Это разносится с кухни громко и грозно. А потом ближе, уже в комнате.
— Детки мои любимые, просыпаемся, просыпаемся. Надо вставать, на работку пора, завтрак стынет, — и всё это с такой любовью, прям патока льётся.
Как уснул, не помню. После того как мы с Алиной признались, что хотим друг друга, сильно хотим, то успокоился и уснул. Тяжёлая была ночь. Я очень испугался, что девочку мою убили. Но нет, вон, смотрю на неё, зевает и потягивается. Живая и моя.
Внутри чувство полёта, улыбку на лице не контролирую. Встал на ноги, тоже потянулся и подошёл к Алине. Взял за руки, помог встать с дивана и обнял за талию, а она продолжает потягиваться, прижимаясь ко мне ближе. Заводит.
— Не выспалась, малыш?
— Угу.
— Может, ну её, эту работу. Пойдём ко мне, я печь затоплю, и дальше спать ляжем.
— Угу, — положила мне голову на плечо и дальше спит.

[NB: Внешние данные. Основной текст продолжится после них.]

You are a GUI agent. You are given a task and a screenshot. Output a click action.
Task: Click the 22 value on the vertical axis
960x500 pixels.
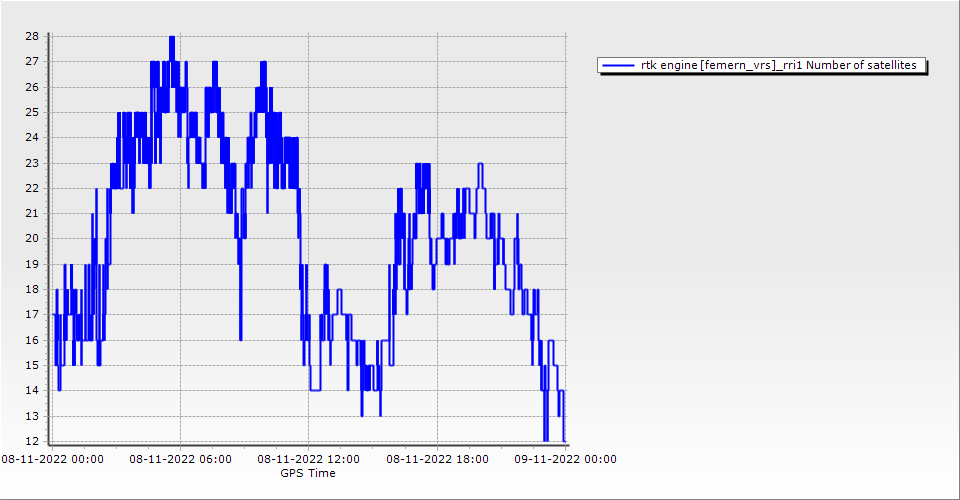pyautogui.click(x=31, y=188)

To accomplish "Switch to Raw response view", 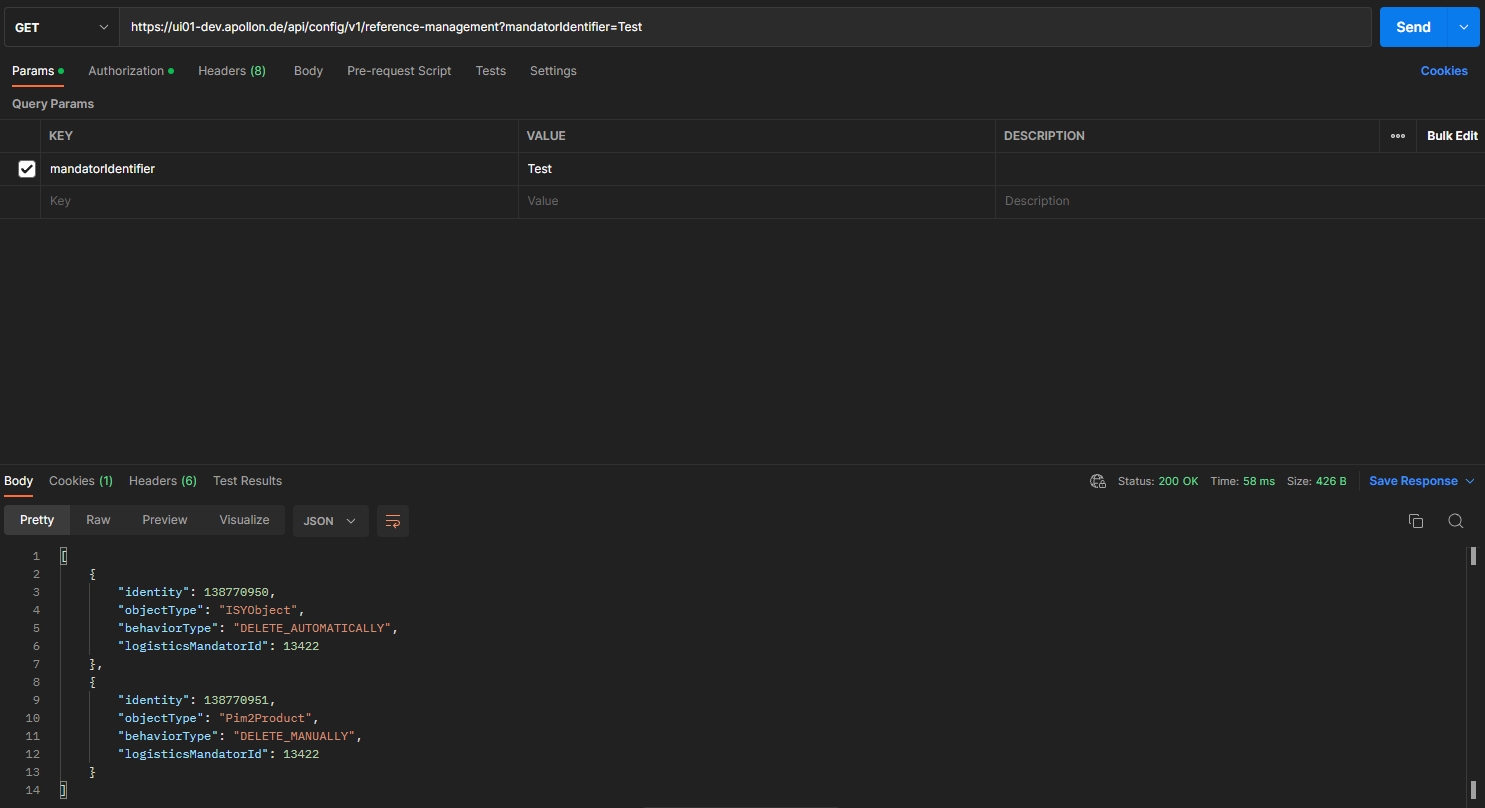I will 98,520.
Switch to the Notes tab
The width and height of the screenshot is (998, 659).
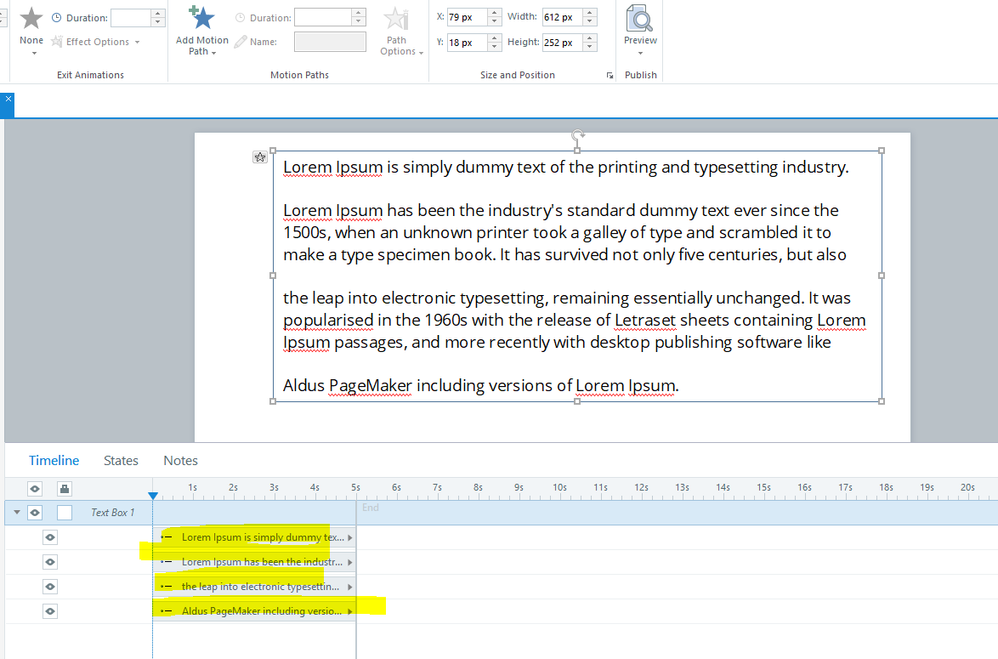181,461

Я держу её в своих руках и глажу по голове. Такая милая, такая сладкая.
— Пойдём завтракать?
— Угу.
Я поднял её лицо за подбородок и чмокнул в губки. Она заулыбалась и открыла глазки. Ну не милота разве?
Умылись, сели за стол. Тётя Маша над нами смеётся.

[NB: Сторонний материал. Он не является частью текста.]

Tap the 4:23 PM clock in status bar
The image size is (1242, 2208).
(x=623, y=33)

— Ну, наконец-то, вы поговорили и всё выяснили. А то смотреть на вас страшно было. Ходите оба и страдаете. Давно бы уже договорились. Алина, а чувствуешь себя как, с головой что?
До завтрака я как раз помог Алине сменить повязку на пластырь. Рассечение небольшое, затянулось быстро. Она не хотела пугать народ перебинтованной головой.
— Всё хорошо, баб Маш, как будто ничего не было. Такие вкусные оладьи, обалденно вкусные. Спасибо за завтрак.
Я тоже поблагодарил теть Машу. Теперь мне надо с Алиной поговорить. Ночью уже не стал задавать этих вопросов, хоть чуть отдохнула. Оделись и вышли на улицу.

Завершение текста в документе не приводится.